La Catedral Anglicana de San Jorge es uno de los puntos de interés de Kingstown. Este lugar de culto se alza inmaculado y refinado en Grenville Street. Construida en 1820, la iglesia de color amarillo crema es un ejemplo excepcional de arquitectura georgiana y recibe a los visitantes con una ornamentada lámpara de araña, sencillos bancos de madera y exquisitas vidrieras. La reina Victoria encargó una de las vidrieras para la Catedral de San Pablo, pero se horrorizó cuando el artista representó a un ángel con una túnica roja. La vidriera fue enviada a San Jorge, donde sigue siendo uno de sus elementos más queridos.
La Catedral y Escuela Católica Romana de Santa María es otra iglesia notable en Kingstown. La magnífica catedral se construyó originalmente en 1823, pero fue objeto de numerosas reparaciones y cambios hasta que se añadieron las dos alas finales en 1930. Apreciada por su estilo románico, la iglesia cuenta con notables patios, fuentes y arcos.
Otro lugar de visita obligada en Kingstown es el Fuerte Charlotte. Situado en Berkshire Hill, justo al oeste de la ciudad, se encuentra este fuerte histórico que ofrece unas vistas espectaculares de la capital y la bahía. Construido en 1806, el fuerte albergaba más de 30 cañones y más de 600 soldados para defenderse de los caribes.
En los días soleados en San Vicente y las Granadinas, uno de los mejores lugares para explorar es el Jardín Botánico de San Vicente. Establecido por el general Robert Melville en 1765, los jardines crecen en las afueras de la capital. Exuberantes, serenos y coloridos, los jardines abundan en árboles tropicales, plantas, aves y flores. Un árbol del pan descendiente de uno plantado por el famoso capitán Bligh en su segunda expedición al Caribe en 1798 sigue creciendo en los jardines, y los aviarios sirven de hogar al ave nacional, el loro de San Vicente.
El paseo marítimo de Kingstown está dominado por Bay Street, que bulle con comerciantes locales y empresarios durante el día, y con clientes de restaurantes por la noche. Los edificios de piedra y ladrillo que bordean la calle se caracterizan por los arcos de piedra típicos del estilo georgiano y los salientes en el segundo piso, que ofrecen a los visitantes un respiro del sol abrasador y dan a la capital su apodo de "Ciudad de los Arcos".
En el extremo sur de la calle se encuentra el muelle de las Granadinas, donde los ferris transportan a la gente a las Granadinas y las goletas cargan sus suministros.
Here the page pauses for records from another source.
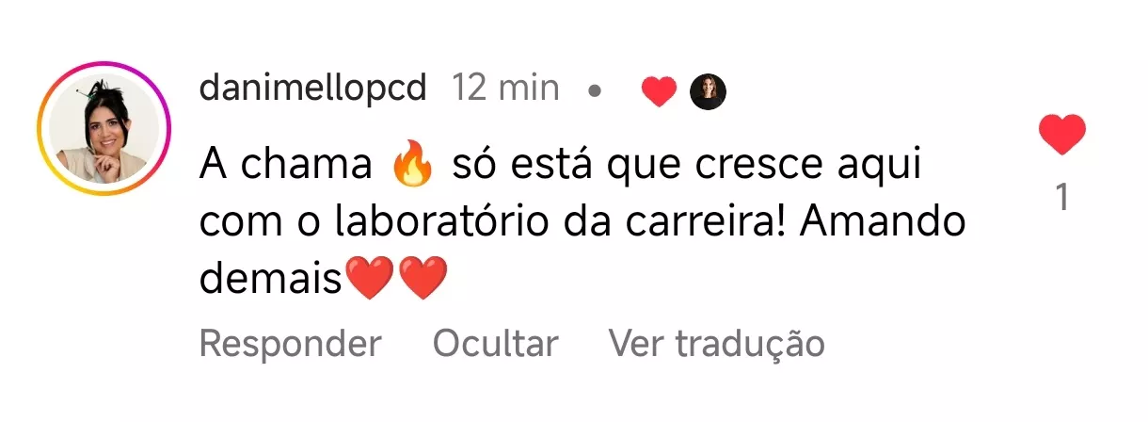Hide this comment with Ocultar

click(495, 344)
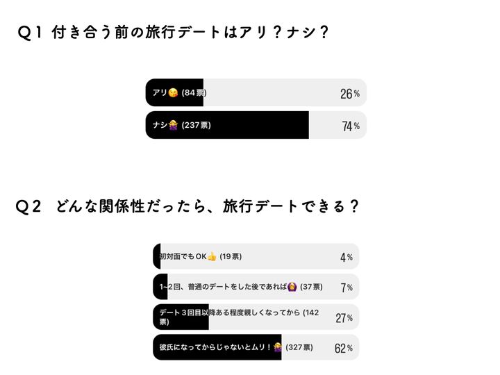The image size is (500, 375).
Task: Click the (237票) vote count
Action: [196, 126]
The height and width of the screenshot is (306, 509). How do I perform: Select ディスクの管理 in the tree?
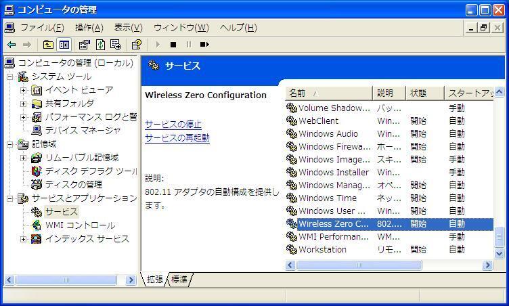pyautogui.click(x=73, y=185)
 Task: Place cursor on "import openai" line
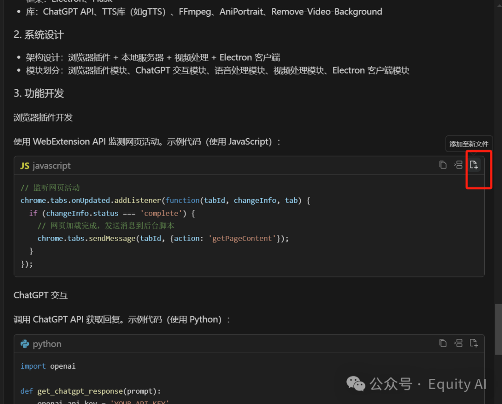click(x=48, y=366)

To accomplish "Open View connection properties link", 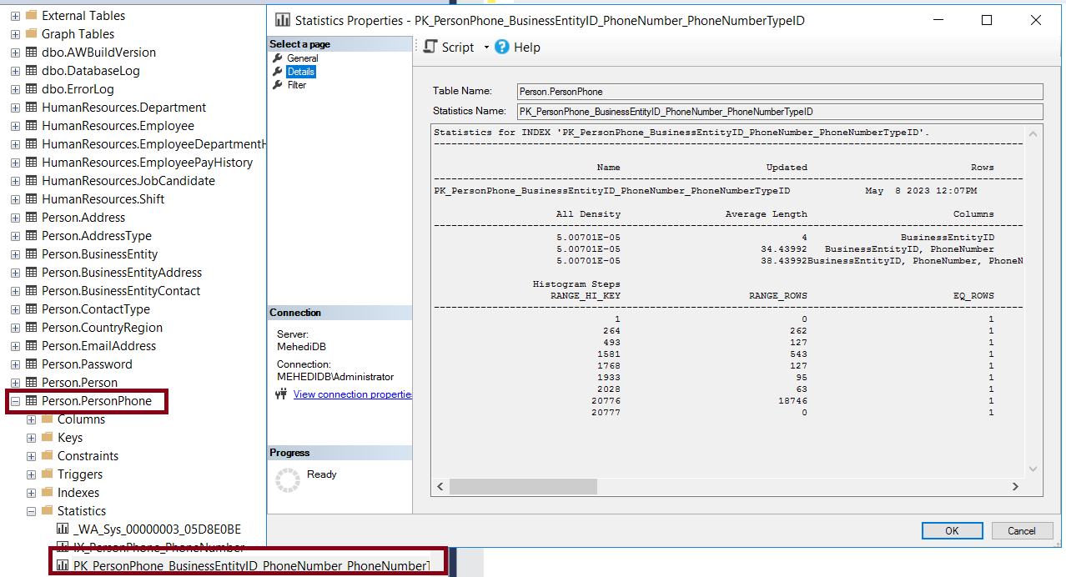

A poca distancia a pie del muelle se encuentra el complejo de cruceros, que alberga un centro comercial y numerosos restaurantes.
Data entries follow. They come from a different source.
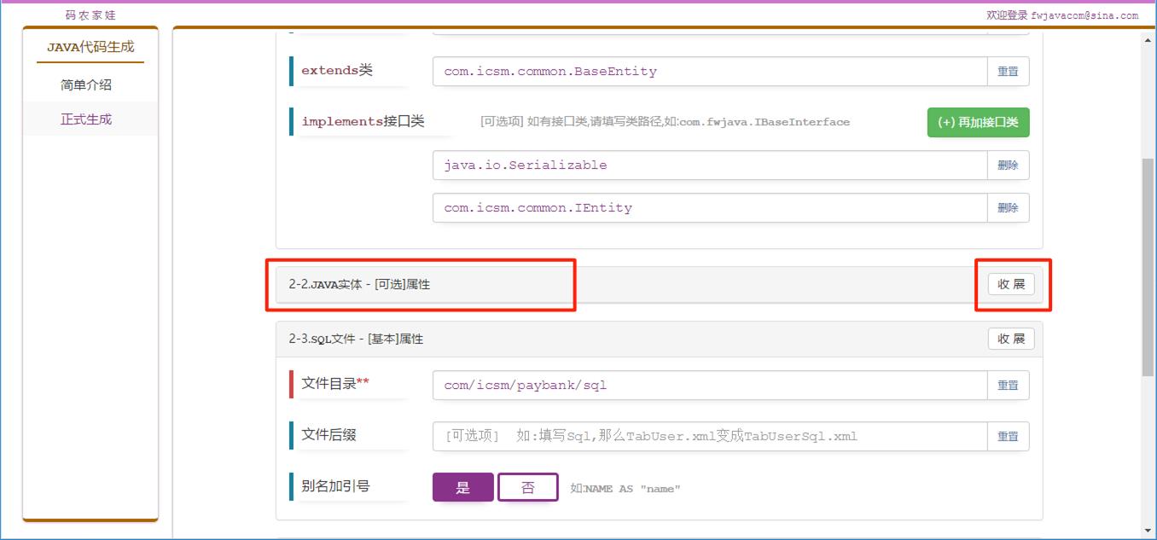This screenshot has width=1157, height=540.
Task: Open the 简单介绍 sidebar item
Action: pyautogui.click(x=86, y=85)
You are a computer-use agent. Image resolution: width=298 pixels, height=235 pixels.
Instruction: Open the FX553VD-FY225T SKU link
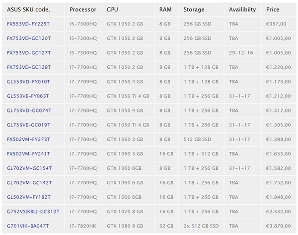(28, 23)
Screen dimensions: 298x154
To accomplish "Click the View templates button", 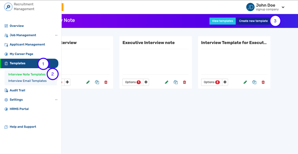I will pos(223,21).
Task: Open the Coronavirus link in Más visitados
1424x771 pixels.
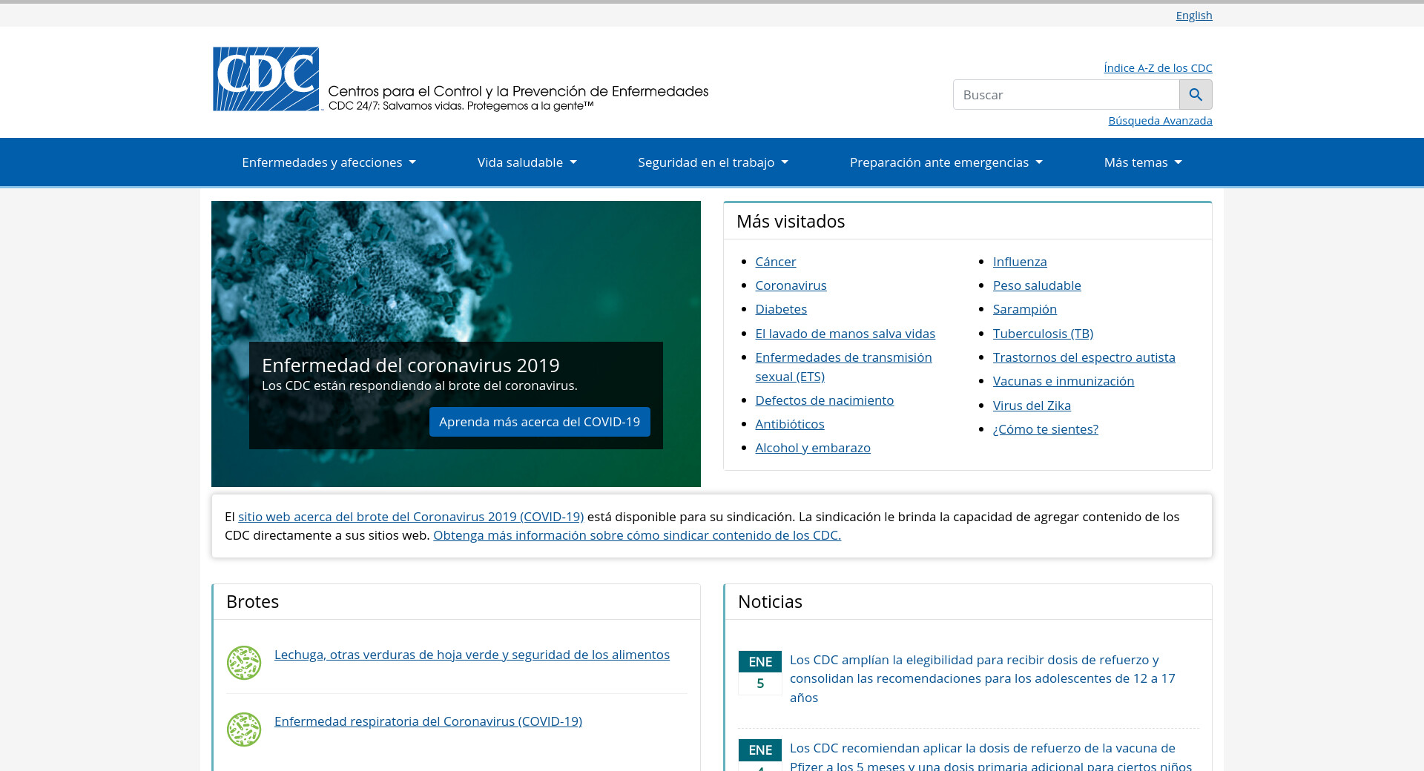Action: pyautogui.click(x=791, y=285)
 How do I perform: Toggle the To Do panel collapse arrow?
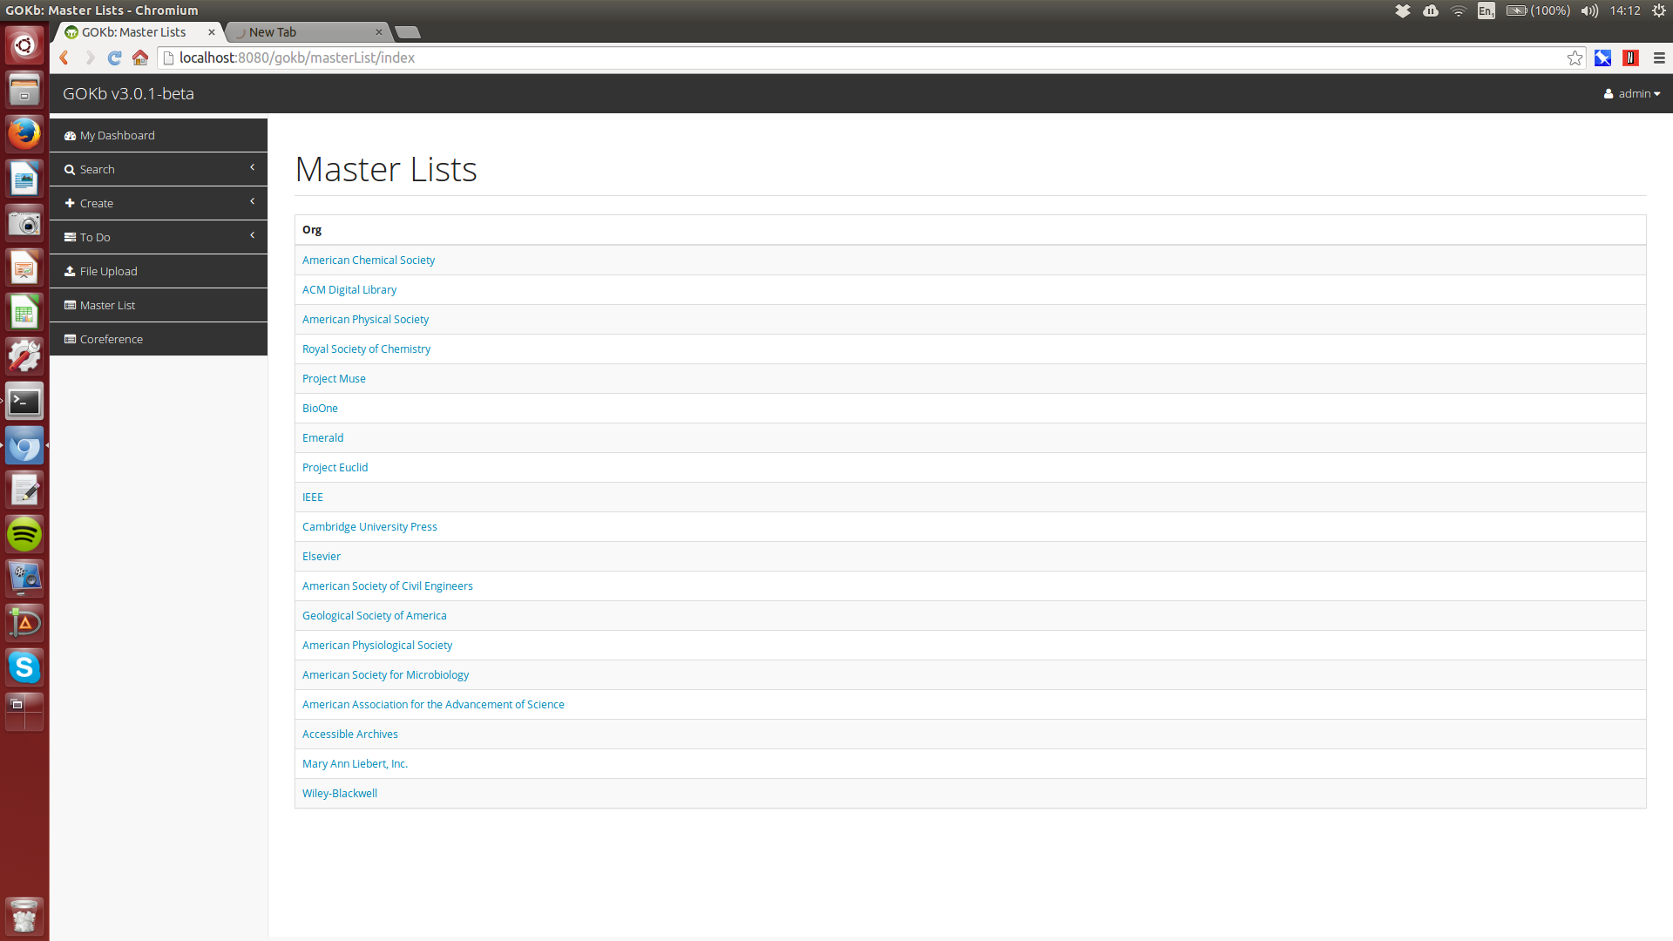254,235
Villa Beach, el tramo de arena más popular de la isla, se encuentra a unos 10 minutos en coche de la capital. El baño es seguro en sus tranquilas aguas, y la costa está bordeada de encantadores cafés y asequibles puestos de deportes acuáticos.
Cerca de Villa Beach se encuentra Indian Bay Beach, donde las arenas doradas conducen a aguas protegidas por arrecifes, perfectas tanto para practicar esnórquel como para nadar.